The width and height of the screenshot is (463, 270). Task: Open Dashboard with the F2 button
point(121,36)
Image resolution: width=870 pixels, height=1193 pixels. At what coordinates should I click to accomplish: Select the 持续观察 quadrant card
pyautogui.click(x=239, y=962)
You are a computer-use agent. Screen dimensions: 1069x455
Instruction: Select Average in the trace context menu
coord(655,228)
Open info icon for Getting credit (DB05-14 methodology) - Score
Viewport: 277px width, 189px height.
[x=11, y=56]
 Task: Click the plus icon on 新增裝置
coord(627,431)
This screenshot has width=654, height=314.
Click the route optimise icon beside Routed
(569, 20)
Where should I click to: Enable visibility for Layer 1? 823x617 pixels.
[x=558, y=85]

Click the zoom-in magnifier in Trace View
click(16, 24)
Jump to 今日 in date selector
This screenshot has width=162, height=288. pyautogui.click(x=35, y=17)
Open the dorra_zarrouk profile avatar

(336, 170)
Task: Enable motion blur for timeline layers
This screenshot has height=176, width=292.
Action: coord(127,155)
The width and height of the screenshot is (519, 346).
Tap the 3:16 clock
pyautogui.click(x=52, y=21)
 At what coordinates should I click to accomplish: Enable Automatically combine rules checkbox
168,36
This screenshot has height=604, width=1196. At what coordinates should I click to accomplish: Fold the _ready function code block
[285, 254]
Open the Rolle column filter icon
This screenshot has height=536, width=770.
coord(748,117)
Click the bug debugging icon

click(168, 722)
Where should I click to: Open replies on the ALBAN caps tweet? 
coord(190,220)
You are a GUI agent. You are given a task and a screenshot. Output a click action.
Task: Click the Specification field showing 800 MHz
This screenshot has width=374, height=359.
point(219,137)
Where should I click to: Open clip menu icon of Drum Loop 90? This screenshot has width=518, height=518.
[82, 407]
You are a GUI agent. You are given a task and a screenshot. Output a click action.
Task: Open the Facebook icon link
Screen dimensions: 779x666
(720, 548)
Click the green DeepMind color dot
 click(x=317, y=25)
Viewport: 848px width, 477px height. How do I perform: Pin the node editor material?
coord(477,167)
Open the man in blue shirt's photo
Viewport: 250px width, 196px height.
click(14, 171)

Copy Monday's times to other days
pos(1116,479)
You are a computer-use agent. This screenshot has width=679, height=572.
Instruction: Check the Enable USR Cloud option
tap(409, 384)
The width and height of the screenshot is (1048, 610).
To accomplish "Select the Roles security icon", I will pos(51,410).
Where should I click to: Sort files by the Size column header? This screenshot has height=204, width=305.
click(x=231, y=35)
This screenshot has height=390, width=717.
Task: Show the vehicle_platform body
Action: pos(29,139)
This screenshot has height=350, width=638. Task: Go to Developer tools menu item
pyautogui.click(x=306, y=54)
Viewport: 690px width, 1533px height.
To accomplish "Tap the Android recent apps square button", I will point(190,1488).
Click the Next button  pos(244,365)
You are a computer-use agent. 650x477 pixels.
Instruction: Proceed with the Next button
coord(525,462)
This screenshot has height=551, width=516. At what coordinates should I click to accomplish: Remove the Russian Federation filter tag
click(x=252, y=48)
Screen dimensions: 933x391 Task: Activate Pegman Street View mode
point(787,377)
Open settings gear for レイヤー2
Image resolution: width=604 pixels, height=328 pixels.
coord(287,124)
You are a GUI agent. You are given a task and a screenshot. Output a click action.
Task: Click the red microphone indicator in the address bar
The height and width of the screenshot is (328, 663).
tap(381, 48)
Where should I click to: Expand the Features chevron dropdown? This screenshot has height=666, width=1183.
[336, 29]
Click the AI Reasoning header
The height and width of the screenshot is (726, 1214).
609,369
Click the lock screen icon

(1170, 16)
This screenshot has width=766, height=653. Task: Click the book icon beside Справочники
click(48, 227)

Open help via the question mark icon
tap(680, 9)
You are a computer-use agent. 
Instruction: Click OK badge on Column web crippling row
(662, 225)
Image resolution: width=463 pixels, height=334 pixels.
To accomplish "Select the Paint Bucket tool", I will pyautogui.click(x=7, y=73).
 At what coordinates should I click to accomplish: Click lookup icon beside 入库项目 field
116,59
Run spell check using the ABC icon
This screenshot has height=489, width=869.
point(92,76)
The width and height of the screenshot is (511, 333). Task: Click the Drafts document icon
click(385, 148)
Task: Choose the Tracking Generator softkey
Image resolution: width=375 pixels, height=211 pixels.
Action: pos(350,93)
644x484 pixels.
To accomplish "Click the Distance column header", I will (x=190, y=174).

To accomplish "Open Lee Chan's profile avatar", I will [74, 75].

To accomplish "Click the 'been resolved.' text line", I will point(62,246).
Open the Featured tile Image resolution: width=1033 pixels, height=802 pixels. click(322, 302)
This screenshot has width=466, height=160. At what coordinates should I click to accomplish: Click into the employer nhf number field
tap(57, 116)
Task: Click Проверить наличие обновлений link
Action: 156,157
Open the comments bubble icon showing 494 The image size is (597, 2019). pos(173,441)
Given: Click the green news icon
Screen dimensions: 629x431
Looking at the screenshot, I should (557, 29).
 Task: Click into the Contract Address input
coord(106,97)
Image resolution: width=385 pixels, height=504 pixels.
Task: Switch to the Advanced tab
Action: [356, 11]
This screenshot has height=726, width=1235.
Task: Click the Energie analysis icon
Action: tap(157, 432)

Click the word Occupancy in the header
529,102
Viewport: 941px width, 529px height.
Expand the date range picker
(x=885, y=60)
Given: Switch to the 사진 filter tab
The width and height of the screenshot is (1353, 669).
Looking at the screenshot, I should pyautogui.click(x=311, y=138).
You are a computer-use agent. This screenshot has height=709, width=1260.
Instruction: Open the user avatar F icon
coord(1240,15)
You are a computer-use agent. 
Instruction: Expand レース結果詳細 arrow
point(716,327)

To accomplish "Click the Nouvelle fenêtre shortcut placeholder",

- - - -

### Problem to work on
When a line in the material above includes the word "computer", copy that line.

### Exercise response
You are a computer-use agent. Screen dimensions: 1069x455
You are a computer-use agent. This screenshot has width=679, height=572.
You are a computer-use agent. 650x477 pixels.
You are a computer-use agent. 
You are a computer-use agent. This screenshot has height=709, width=1260.
You are a computer-use agent. 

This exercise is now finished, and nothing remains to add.